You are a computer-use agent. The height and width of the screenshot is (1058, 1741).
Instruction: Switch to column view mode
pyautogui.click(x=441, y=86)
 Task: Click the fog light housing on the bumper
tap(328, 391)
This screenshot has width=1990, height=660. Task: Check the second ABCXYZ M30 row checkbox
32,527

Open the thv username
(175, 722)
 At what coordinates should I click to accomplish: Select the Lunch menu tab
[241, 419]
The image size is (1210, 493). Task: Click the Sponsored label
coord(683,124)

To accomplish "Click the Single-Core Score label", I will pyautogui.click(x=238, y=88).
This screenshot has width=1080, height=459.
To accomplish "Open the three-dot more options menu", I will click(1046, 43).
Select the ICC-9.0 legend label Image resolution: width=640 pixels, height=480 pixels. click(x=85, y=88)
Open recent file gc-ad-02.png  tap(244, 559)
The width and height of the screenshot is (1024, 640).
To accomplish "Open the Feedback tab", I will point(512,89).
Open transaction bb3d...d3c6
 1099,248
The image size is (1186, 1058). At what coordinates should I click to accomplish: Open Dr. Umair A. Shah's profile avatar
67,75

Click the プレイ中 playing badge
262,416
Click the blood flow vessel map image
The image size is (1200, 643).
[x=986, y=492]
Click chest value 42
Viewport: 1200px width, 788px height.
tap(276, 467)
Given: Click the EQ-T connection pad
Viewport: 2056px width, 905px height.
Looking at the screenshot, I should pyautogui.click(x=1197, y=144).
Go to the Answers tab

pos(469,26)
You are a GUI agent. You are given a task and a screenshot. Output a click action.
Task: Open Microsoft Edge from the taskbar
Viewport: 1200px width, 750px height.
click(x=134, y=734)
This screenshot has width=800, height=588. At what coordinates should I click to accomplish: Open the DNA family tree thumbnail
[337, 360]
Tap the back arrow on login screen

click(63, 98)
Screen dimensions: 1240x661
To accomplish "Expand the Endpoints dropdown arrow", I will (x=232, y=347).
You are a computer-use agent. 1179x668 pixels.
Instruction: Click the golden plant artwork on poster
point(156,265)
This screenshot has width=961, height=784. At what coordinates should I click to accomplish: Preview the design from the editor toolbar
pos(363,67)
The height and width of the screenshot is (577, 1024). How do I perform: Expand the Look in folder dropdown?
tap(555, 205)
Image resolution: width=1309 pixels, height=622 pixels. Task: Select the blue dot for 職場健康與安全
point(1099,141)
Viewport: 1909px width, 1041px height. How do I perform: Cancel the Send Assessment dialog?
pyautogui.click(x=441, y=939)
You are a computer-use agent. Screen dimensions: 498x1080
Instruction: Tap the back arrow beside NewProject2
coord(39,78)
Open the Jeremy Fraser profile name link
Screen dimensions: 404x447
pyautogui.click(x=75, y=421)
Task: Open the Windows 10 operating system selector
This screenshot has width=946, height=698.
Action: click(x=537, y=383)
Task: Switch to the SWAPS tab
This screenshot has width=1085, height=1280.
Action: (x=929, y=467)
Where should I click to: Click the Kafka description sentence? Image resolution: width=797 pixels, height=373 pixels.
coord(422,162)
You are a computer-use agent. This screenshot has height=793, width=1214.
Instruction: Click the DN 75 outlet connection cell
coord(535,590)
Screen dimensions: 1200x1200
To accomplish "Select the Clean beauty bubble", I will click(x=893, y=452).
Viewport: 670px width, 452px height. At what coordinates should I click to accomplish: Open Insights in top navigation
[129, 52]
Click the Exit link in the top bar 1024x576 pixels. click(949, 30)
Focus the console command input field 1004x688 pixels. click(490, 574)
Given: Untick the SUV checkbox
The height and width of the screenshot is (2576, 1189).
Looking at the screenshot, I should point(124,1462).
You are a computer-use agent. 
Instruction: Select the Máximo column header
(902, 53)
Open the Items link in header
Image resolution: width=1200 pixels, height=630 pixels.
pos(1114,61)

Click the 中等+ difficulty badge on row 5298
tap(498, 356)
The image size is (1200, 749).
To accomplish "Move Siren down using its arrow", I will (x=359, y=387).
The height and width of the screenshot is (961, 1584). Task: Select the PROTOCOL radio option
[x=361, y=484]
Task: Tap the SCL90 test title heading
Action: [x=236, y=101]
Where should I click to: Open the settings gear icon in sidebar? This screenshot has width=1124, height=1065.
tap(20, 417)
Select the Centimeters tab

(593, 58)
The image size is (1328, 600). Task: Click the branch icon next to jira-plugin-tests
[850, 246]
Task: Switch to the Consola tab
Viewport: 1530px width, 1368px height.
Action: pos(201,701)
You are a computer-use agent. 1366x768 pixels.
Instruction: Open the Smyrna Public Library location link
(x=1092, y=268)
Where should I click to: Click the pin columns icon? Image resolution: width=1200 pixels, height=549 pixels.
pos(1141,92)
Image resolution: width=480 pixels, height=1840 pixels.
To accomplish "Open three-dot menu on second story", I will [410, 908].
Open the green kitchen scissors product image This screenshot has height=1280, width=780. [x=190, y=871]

-- Exercise requirements --
Gather each line of the records holding the string "agent".

-- The answer --
You are a computer-use agent. The height and width of the screenshot is (1058, 1741).
You are a GUI agent. You are given a task and a screenshot. Output a click action.
You are a computer-use agent. 1179x668 pixels.
You are a computer-use agent. Screen dimensions: 498x1080
You are a computer-use agent. This screenshot has height=793, width=1214.
You are a computer-use agent. 
You are a computer-use agent. 1366x768 pixels.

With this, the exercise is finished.